Yes, I know this is late. I was working on a post and I figured out I did the math wrong. I was trying to salvage the idea, but I got stuck in revisions and the feeling of moving past the topic. Visa likes to say that you should write while an idea is fresh and he is right. Sitting on a blog post idea for too long is not good.
Billy reminded me today of SOPA and PIPA. Since I had a very minor part in the English Wikipedia’s role in this, I wrote a retrospective of what I think happened that week and why it is lightning in a bottle.

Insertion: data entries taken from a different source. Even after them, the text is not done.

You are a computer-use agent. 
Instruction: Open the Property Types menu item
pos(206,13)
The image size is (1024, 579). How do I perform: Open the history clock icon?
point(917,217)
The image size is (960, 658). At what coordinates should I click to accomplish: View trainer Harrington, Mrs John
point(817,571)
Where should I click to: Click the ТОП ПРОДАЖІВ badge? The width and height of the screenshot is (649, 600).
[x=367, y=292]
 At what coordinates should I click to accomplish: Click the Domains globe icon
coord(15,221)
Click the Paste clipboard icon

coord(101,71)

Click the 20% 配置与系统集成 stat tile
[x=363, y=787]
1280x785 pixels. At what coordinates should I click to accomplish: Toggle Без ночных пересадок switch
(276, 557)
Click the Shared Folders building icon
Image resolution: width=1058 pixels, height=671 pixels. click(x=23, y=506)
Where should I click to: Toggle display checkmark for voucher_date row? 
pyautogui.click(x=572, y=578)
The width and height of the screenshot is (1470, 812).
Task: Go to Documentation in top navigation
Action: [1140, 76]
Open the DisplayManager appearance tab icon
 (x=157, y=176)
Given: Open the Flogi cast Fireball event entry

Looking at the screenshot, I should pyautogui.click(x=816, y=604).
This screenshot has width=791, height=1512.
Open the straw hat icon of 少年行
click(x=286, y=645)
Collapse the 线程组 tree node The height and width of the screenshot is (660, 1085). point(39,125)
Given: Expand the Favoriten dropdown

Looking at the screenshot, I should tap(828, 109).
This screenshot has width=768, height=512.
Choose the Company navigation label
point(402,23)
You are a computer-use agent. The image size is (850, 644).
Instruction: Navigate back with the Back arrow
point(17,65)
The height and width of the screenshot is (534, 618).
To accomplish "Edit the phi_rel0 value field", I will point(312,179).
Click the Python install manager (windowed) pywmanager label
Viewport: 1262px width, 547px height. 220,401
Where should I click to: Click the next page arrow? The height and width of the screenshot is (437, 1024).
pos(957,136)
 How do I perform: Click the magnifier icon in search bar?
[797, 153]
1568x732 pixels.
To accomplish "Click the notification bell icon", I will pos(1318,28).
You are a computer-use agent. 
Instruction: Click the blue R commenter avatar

Just over a decade ago the internet shut down for the day. Congress was fast-tracking through a pair of bills — the Stop Online Piracy Act and PROTECT IP Act (SOPA and PIPA)— to clamp down on internet piracy. While based on policy objectives that I might disagree with, they did have a large constituency of lobbyists and companies who believed that something needed to be done. To end digital piracy, the bills struck into the heart of the internet.
Background
When you type in a web address into your browser, like https://guerillero.net, your computer does not know where that is on the internet. Computers recognize locations by a string of numbers known as an IP address. To connect between the web address and the IP address, your computer reaches out to the giant phone book of the internet called the Domain Name System (DNS). DNS knows that guerillero.net can be found at 142.93.10.183. With that crucial piece of information, your computer can bring up the website in your browser.
What SOPA and PIPA proposed to do is to require that DNS providers delist websites that host infringing content. If I hosted ripped movies on guerillero.net and you tried to connect to it you would instead get an error. This sounds like a great idea at first but raises some important issues. One of the biggest is the way that this can be used to censor news reporting. Imagine a large multinational energy company was covering up its role in a massive oil spill in Africa. If the New York Times received internal documents from a whistleblower showing how the disaster was covered up, the energy company could use its ownership of the copyright of those documents to shut down worldwide access to the New York Time’s website.
Shutdown
For obvious reasons, this made a mixture of civil libertarians and tech companies unhappy. On January 18, 2012, websites including the English Wikipedia, 4chan, Google, Wired, and Reddit either went dark or covered up their logo. They also pushed users in the United States to contact their senators and representatives.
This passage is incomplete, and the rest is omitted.